Stored records
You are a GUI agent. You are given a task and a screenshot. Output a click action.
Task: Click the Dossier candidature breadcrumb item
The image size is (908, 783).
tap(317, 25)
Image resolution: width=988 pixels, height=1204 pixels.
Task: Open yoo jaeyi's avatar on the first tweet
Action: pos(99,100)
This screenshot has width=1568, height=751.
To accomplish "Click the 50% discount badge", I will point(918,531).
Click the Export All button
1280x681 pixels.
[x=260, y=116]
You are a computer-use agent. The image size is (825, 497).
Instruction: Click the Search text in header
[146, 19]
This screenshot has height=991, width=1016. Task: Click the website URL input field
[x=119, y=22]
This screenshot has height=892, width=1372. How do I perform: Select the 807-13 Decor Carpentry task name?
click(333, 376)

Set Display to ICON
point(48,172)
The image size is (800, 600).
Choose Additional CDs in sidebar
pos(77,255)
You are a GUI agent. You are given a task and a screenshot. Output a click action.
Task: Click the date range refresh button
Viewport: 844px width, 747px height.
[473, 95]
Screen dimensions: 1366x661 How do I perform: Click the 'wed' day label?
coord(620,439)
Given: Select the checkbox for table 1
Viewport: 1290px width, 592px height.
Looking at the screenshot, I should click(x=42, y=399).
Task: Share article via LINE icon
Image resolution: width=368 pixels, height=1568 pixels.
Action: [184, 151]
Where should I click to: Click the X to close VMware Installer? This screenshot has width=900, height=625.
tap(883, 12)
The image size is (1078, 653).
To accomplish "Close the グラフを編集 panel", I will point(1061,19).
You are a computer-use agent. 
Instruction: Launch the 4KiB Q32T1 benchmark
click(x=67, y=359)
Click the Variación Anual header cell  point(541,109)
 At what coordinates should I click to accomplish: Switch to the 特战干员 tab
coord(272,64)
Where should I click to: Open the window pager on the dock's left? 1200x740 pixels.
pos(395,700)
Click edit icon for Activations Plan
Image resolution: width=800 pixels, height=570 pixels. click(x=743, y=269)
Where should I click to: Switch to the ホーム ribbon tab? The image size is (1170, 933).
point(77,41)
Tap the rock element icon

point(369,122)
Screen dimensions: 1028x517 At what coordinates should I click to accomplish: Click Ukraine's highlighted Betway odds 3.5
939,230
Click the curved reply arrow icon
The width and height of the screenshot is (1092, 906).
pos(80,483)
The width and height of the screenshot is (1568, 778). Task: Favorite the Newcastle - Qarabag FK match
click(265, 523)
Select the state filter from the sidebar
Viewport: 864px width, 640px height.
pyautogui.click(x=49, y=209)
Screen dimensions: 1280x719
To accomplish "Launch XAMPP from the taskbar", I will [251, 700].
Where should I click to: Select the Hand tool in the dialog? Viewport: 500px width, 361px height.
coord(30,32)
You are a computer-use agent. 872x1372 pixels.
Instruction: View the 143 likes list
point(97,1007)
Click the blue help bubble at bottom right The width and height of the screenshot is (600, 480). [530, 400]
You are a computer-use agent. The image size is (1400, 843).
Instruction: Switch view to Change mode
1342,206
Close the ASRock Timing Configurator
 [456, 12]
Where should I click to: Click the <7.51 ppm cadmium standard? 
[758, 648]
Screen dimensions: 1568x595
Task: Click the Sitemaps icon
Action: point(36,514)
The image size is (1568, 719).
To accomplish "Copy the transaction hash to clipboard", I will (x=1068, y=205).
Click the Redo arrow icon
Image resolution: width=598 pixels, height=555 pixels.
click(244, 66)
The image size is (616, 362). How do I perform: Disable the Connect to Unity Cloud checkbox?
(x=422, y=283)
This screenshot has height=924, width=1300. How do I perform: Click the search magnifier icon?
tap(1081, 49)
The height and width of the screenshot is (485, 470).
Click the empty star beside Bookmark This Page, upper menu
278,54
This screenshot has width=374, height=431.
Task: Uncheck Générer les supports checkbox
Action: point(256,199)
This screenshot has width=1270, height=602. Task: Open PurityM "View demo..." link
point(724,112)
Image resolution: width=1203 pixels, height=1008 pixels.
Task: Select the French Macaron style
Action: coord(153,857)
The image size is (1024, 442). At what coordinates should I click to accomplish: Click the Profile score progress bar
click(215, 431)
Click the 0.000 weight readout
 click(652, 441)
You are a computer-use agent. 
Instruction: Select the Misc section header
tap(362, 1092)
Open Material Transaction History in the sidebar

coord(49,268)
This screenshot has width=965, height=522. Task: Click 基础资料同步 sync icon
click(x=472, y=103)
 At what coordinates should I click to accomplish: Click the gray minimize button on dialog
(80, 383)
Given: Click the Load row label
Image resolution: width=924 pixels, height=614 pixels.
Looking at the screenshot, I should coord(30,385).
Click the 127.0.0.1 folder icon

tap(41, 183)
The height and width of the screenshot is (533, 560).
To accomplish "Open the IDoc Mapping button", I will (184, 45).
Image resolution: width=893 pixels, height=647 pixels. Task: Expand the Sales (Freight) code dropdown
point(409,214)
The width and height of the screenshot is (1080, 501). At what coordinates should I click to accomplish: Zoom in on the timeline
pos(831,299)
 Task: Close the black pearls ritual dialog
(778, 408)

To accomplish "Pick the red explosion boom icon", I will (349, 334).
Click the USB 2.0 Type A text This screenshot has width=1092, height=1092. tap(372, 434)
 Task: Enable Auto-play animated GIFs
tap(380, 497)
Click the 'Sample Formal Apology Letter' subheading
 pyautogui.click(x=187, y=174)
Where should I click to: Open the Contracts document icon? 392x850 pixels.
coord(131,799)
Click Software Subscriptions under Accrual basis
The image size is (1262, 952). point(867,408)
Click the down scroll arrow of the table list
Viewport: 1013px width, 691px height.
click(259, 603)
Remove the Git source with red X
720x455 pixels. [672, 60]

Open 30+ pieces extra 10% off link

▶ **TASK STATEMENT**:
The records shown above are to be copied exactly, every one of them.

▶ **RESPONSE BELOW**:
You are a GUI agent. You are given a task and a screenshot. Output a click action.
Task: Click the Dossier candidature breadcrumb item
The image size is (908, 783).
tap(317, 25)
Image resolution: width=988 pixels, height=1204 pixels.
Task: Open yoo jaeyi's avatar on the first tweet
Action: pos(99,100)
This screenshot has width=1568, height=751.
To accomplish "Click the 50% discount badge", I will point(918,531).
Click the Export All button
1280x681 pixels.
[x=260, y=116]
You are a computer-use agent. The image size is (825, 497).
Instruction: Click the Search text in header
[146, 19]
This screenshot has height=991, width=1016. Task: Click the website URL input field
[x=119, y=22]
This screenshot has height=892, width=1372. How do I perform: Select the 807-13 Decor Carpentry task name?
click(333, 376)

Set Display to ICON
point(48,172)
The image size is (800, 600).
Choose Additional CDs in sidebar
pos(77,255)
You are a GUI agent. You are given a task and a screenshot. Output a click action.
Task: Click the date range refresh button
Viewport: 844px width, 747px height.
[473, 95]
Screen dimensions: 1366x661 How do I perform: Click the 'wed' day label?
coord(620,439)
Given: Select the checkbox for table 1
Viewport: 1290px width, 592px height.
Looking at the screenshot, I should click(x=42, y=399).
Task: Share article via LINE icon
Image resolution: width=368 pixels, height=1568 pixels.
Action: [184, 151]
Where should I click to: Click the X to close VMware Installer? This screenshot has width=900, height=625.
tap(883, 12)
The image size is (1078, 653).
To accomplish "Close the グラフを編集 panel", I will point(1061,19).
You are a computer-use agent. 
Instruction: Launch the 4KiB Q32T1 benchmark
click(x=67, y=359)
Click the Variación Anual header cell  point(541,109)
 At what coordinates should I click to accomplish: Switch to the 特战干员 tab
coord(272,64)
Where should I click to: Open the window pager on the dock's left? 1200x740 pixels.
pos(395,700)
Click edit icon for Activations Plan
Image resolution: width=800 pixels, height=570 pixels. click(x=743, y=269)
Where should I click to: Switch to the ホーム ribbon tab? The image size is (1170, 933).
point(77,41)
Tap the rock element icon

point(369,122)
Screen dimensions: 1028x517 At what coordinates should I click to accomplish: Click Ukraine's highlighted Betway odds 3.5
939,230
Click the curved reply arrow icon
The width and height of the screenshot is (1092, 906).
pos(80,483)
The width and height of the screenshot is (1568, 778). Task: Favorite the Newcastle - Qarabag FK match
click(265, 523)
Select the state filter from the sidebar
Viewport: 864px width, 640px height.
pyautogui.click(x=49, y=209)
Screen dimensions: 1280x719
To accomplish "Launch XAMPP from the taskbar", I will [251, 700].
Where should I click to: Select the Hand tool in the dialog? Viewport: 500px width, 361px height.
coord(30,32)
You are a computer-use agent. 872x1372 pixels.
Instruction: View the 143 likes list
point(97,1007)
Click the blue help bubble at bottom right The width and height of the screenshot is (600, 480). [530, 400]
You are a computer-use agent. The image size is (1400, 843).
Instruction: Switch view to Change mode
1342,206
Close the ASRock Timing Configurator
 [456, 12]
Where should I click to: Click the <7.51 ppm cadmium standard? 
[758, 648]
Screen dimensions: 1568x595
Task: Click the Sitemaps icon
Action: point(36,514)
The image size is (1568, 719).
To accomplish "Copy the transaction hash to clipboard", I will (x=1068, y=205).
Click the Redo arrow icon
Image resolution: width=598 pixels, height=555 pixels.
click(244, 66)
The image size is (616, 362). How do I perform: Disable the Connect to Unity Cloud checkbox?
(x=422, y=283)
This screenshot has height=924, width=1300. How do I perform: Click the search magnifier icon?
tap(1081, 49)
The height and width of the screenshot is (485, 470).
Click the empty star beside Bookmark This Page, upper menu
278,54
This screenshot has width=374, height=431.
Task: Uncheck Générer les supports checkbox
Action: point(256,199)
This screenshot has width=1270, height=602. Task: Open PurityM "View demo..." link
point(724,112)
Image resolution: width=1203 pixels, height=1008 pixels.
Task: Select the French Macaron style
Action: coord(153,857)
The image size is (1024, 442). At what coordinates should I click to accomplish: Click the Profile score progress bar
click(215, 431)
Click the 0.000 weight readout
 click(652, 441)
You are a computer-use agent. 
Instruction: Select the Misc section header
tap(362, 1092)
Open Material Transaction History in the sidebar

coord(49,268)
This screenshot has width=965, height=522. Task: Click 基础资料同步 sync icon
click(x=472, y=103)
 At what coordinates should I click to accomplish: Click the gray minimize button on dialog
(80, 383)
Given: Click the Load row label
Image resolution: width=924 pixels, height=614 pixels.
Looking at the screenshot, I should coord(30,385).
Click the 127.0.0.1 folder icon

tap(41, 183)
The height and width of the screenshot is (533, 560).
To accomplish "Open the IDoc Mapping button", I will (184, 45).
Image resolution: width=893 pixels, height=647 pixels. Task: Expand the Sales (Freight) code dropdown
point(409,214)
The width and height of the screenshot is (1080, 501). At what coordinates should I click to accomplish: Zoom in on the timeline
pos(831,299)
 Task: Close the black pearls ritual dialog
(778, 408)

To accomplish "Pick the red explosion boom icon", I will (349, 334).
Click the USB 2.0 Type A text This screenshot has width=1092, height=1092. tap(372, 434)
 Task: Enable Auto-play animated GIFs
tap(380, 497)
Click the 'Sample Formal Apology Letter' subheading
 pyautogui.click(x=187, y=174)
Where should I click to: Open the Contracts document icon? 392x850 pixels.
coord(131,799)
Click Software Subscriptions under Accrual basis
The image size is (1262, 952). point(867,408)
Click the down scroll arrow of the table list
Viewport: 1013px width, 691px height.
click(259, 603)
Remove the Git source with red X
720x455 pixels. [672, 60]

Open 30+ pieces extra 10% off link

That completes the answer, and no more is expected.